L'Editorial de Murielle MENSAH
Écarté de la présidentielle et des communales, le parti "Les Démocrates" sera présent aux législatives. Dans cette perspective, sa liste pour la députation écarte quelques figures emblématiques. Même si ce choix soulève interrogations, frustrations et débats internes, doit-on en être surpris ?
Éric Houndété qu'on ne présente plus dans la 5 ème circonscription électorale n'est pas en course pour les législatives du 11 janvier prochain.
C'est le même constat pour Nourénou Atchadé, figure emblématique de la 14 ème circonscription électorale.
Cette décision de mettre de côté ces visages connus, mais absents de la liste du parti "Les Démocrates", est-elle personnelle, stratégique ou vient-elle du sommet de la pyramide contre des figures emblématiques, charismatiques mais devenues des "bêtes noires" après la disqualification du duo dudit parti ?
...ANALYSE DE LA PREMIÈRE PARTIE DU SCÉNARIO
En effet, en écartant les acteurs politiques réputés pour leur proximité avec le dynamisme de la base, leur absence surprend. Il ne peut en être autrement d’autant plus qu’ils étaient considérés comme des atouts majeurs pour dynamiser la base électorale du parti de Boni Yayi.
Si des raisons de leur mise à l'écart demeurent encore floues, en coulisses, on évoque des “réajustements stratégiques” ou des “choix de renouvellement”.
Se priver de figures populaires auprès de la base pourrait représenter un pari risqué. Les prochains jours diront si l’opposition parviendra à convaincre que ce choix relève d’une stratégie maîtrisée ou s’il s’agit d’une erreur qui pourrait peser lourd dans les urnes.
En effet, après les contingences survenues en octobre 2025, lors de la disqualification du duo LD, on ne peut écarter des calculs politiques internes, des luttes d’influence et une volonté de privilégier des profils plus consensuels ou jugés plus "contrôlables" par Boni Yayi, désormais seul maître dans le paquebot.
La décision ne laisse pas la base indifférente. De nombreux acteurs de la base militante attendent de voir les effets induits de ce changement de ton, de cette nouvelle manière de faire la politique.
En effet, quand ceux qui inspirent la base sont mis de côté, c’est difficile de se sentir représentés.

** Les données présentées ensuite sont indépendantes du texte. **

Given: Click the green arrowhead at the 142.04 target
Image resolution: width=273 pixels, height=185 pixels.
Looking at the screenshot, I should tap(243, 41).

Le parti de Boni Yayi déjà affaibli par des divisions passées, pourrait-il bien voir cette décision créer une nouvelle ligne de tension? Doit-on craindre des risques de fracture interne ?
Loin de la division, le parti "Les Démocrates" ne doit-il pas œuvrer pour l’apaisement surtout que la campagne à venir s'annonce très serrée?